Che fine ha fatto l’America?

Visiti questa Nazione e ti chiedi dove siano finiti gli Stati Uniti. Cammini tra le sue strade, respiri l’aria delle sue città, e da qualunque parte ti giri hai l’impressione di essere nel cuore pulsante della Patria dei diritti, delle libertà, delle opportunità, del progresso, della ricerca. Ovunque, un inno instancabile alla diversità, all’integrazione, alla convivenza. Una celebrazione della pluralità che dovrebbe essere il marchio di fabbrica di una società avanzata. Eppure, qualcosa non torna.

C’è una discrepanza profonda — dolorosa — tra ciò che l’America proclama e ciò che sembra vivere. Una nazione che si è fatta simbolo dell’ideale democratico, del sogno condiviso, pare oggi spaesata, divisa, frammentata.

Viene naturale chiedersi: che cosa è andato storto? Dove si è smarrita la direzione? Dov’è finito quel cammino che, pur tra contraddizioni e conflitti, aveva una meta chiara, una tensione verso l’alto?

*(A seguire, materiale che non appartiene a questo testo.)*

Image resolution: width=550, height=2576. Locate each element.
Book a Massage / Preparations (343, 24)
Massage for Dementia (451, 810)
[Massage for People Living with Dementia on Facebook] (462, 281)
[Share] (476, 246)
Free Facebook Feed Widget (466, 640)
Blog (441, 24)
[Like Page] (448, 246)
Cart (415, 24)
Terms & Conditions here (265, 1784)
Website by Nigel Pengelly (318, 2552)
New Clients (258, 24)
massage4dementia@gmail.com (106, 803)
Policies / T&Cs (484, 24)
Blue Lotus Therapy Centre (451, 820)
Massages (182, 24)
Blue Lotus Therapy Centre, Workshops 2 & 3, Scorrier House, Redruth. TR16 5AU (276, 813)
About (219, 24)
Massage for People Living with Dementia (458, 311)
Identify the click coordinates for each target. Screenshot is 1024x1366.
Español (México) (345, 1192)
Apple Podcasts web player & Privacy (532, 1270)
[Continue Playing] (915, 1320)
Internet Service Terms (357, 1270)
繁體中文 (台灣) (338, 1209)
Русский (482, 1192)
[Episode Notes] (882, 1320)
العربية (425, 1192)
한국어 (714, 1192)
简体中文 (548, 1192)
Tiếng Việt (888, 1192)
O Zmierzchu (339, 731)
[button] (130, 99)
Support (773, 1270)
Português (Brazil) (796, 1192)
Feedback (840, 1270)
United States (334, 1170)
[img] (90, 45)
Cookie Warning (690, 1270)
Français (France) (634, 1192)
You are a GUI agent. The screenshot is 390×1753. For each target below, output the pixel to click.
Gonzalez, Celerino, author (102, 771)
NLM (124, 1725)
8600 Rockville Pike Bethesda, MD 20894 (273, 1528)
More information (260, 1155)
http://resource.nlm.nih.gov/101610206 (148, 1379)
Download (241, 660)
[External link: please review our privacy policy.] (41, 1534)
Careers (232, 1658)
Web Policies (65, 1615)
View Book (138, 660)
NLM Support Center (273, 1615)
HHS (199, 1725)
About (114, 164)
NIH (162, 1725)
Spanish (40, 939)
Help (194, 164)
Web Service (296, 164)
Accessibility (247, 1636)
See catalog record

La risposta non è semplice, ma il nodo forse sta proprio lì: nella discrasia tra valori e pratica, tra ispirazione e prassi, tra l’ideale e la sua concreta realizzazione. È come se gli Stati Uniti avessero perduto la propria anima, dimenticato la propria missione originaria. Non quella economica o geopolitica, ma quella morale e culturale. Quella promessa di libertà e uguaglianza che non può mai essere data per scontata.

Ogni società, come ogni individuo, ha un passato da custodire. Una tradizione da alimentare, proteggere, tramandare. C’è una consegna che arriva da chi ci ha preceduti, un movimento di ricezione e trasmissione che non possiamo interrompere. Non è un automatismo. È un atto consapevole, quotidiano, fragile. Ed è proprio questo che sembra mancare: la consapevolezza che nulla di ciò che abbiamo — diritti, democrazia, rispetto reciproco — è eterno o garantito.

Vale per l’America. Ma vale anche per noi, per le nostre vite. Se smettiamo di interrogarci, se accettiamo lo status quo come inevitabile, se dimentichiamo il senso del nostro cammino, allora anche noi rischiamo di perdere la rotta. È un invito a non cedere al cinismo. A non lasciarci andare. A ricordare chi siamo. E soprattutto, a scegliere ogni giorno chi vogliamo essere.